Records supplied Start Marker
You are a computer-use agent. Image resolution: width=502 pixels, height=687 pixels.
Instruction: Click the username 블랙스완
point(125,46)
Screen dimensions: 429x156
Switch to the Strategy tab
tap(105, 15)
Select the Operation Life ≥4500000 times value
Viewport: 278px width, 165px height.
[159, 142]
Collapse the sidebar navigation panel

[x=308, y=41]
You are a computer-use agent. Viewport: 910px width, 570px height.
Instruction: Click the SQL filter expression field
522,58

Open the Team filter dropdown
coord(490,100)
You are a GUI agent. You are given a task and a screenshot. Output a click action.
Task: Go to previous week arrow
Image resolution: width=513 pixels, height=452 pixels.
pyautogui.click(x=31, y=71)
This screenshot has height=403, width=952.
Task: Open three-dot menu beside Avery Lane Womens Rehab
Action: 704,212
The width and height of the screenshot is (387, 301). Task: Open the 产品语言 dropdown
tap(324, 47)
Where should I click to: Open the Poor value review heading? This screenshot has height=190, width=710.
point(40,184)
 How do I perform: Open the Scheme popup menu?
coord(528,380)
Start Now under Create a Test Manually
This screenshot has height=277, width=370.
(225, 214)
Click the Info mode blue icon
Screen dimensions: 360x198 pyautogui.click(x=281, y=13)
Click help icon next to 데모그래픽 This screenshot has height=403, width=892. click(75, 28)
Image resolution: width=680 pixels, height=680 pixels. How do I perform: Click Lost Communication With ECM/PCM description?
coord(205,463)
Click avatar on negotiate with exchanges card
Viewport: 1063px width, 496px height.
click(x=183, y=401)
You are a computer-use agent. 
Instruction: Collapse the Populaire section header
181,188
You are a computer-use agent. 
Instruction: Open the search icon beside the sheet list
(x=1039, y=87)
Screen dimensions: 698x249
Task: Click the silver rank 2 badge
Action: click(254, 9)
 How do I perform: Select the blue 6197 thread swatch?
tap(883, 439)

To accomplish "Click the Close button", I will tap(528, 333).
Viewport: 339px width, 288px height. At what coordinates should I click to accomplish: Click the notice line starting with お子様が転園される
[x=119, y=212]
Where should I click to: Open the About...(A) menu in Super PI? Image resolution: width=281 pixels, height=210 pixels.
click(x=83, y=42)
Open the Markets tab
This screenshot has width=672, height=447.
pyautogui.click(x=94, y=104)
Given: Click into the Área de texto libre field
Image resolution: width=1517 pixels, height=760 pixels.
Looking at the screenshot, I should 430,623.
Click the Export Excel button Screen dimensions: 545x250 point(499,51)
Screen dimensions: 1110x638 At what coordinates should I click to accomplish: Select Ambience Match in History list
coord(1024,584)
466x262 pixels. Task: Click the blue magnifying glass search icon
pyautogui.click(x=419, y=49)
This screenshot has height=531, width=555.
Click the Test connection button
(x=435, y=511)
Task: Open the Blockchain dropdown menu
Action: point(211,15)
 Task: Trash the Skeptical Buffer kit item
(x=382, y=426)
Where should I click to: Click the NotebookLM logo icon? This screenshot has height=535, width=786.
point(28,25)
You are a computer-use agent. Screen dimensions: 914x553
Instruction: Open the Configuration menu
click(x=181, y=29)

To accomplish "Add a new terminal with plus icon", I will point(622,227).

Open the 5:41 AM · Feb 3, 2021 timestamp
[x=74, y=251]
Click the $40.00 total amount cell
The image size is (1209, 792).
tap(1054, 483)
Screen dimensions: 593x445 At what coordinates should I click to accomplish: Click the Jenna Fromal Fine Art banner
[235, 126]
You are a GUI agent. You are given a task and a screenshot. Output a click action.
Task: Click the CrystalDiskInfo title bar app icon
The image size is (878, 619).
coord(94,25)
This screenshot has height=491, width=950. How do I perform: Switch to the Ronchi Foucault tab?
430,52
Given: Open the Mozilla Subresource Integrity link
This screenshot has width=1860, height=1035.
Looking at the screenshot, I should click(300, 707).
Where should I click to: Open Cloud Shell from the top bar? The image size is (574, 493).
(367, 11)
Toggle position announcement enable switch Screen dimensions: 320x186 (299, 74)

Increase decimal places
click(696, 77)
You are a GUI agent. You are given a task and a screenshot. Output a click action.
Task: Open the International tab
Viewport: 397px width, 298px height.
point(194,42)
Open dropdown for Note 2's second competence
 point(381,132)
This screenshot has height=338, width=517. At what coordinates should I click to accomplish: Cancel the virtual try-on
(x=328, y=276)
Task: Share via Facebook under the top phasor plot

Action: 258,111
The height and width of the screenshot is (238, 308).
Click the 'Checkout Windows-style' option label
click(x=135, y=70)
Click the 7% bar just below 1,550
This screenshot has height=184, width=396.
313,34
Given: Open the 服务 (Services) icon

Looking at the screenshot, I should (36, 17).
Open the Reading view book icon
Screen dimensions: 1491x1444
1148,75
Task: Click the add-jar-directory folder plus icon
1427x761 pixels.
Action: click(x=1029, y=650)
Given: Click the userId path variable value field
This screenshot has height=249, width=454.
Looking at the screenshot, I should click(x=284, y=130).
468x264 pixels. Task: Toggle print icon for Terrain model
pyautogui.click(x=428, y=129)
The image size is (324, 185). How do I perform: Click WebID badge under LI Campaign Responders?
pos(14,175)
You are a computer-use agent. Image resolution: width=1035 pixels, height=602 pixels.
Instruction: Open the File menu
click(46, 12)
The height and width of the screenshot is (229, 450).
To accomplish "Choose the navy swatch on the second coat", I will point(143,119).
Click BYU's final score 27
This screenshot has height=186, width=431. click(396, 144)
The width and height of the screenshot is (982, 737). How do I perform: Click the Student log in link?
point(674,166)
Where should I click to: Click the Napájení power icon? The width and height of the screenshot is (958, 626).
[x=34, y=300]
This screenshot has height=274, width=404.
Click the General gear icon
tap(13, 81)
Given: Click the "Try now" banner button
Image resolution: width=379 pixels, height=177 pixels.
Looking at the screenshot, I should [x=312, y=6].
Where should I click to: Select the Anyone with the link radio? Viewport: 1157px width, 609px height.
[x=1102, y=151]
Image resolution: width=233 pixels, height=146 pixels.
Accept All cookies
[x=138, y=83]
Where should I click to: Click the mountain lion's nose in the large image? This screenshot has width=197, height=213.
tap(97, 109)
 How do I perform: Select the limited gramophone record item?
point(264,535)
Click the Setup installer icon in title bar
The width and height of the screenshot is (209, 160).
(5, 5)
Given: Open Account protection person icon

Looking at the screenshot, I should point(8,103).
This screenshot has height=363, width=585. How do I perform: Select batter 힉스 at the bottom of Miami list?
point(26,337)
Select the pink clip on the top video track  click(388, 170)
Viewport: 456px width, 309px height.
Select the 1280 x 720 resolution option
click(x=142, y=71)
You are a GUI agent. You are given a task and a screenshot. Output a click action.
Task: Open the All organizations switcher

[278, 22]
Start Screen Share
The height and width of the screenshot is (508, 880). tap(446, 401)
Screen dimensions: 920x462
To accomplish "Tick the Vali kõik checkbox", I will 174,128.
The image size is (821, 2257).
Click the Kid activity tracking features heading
Records supplied End Marker
Give back, word for word, only the lines above from the line holding "Where should I click to: Click the mountain" to the line holding "The image size is (821, 2257).", both included.

=== Your solution ===
Where should I click to: Click the mountain lion's nose in the large image? This screenshot has width=197, height=213.
tap(97, 109)
 How do I perform: Select the limited gramophone record item?
point(264,535)
Click the Setup installer icon in title bar
The width and height of the screenshot is (209, 160).
(5, 5)
Given: Open Account protection person icon

Looking at the screenshot, I should point(8,103).
This screenshot has height=363, width=585. How do I perform: Select batter 힉스 at the bottom of Miami list?
point(26,337)
Select the pink clip on the top video track  click(388, 170)
Viewport: 456px width, 309px height.
Select the 1280 x 720 resolution option
click(x=142, y=71)
You are a GUI agent. You are given a task and a screenshot. Output a click action.
Task: Open the All organizations switcher

[278, 22]
Start Screen Share
The height and width of the screenshot is (508, 880). tap(446, 401)
Screen dimensions: 920x462
To accomplish "Tick the Vali kõik checkbox", I will 174,128.
The image size is (821, 2257).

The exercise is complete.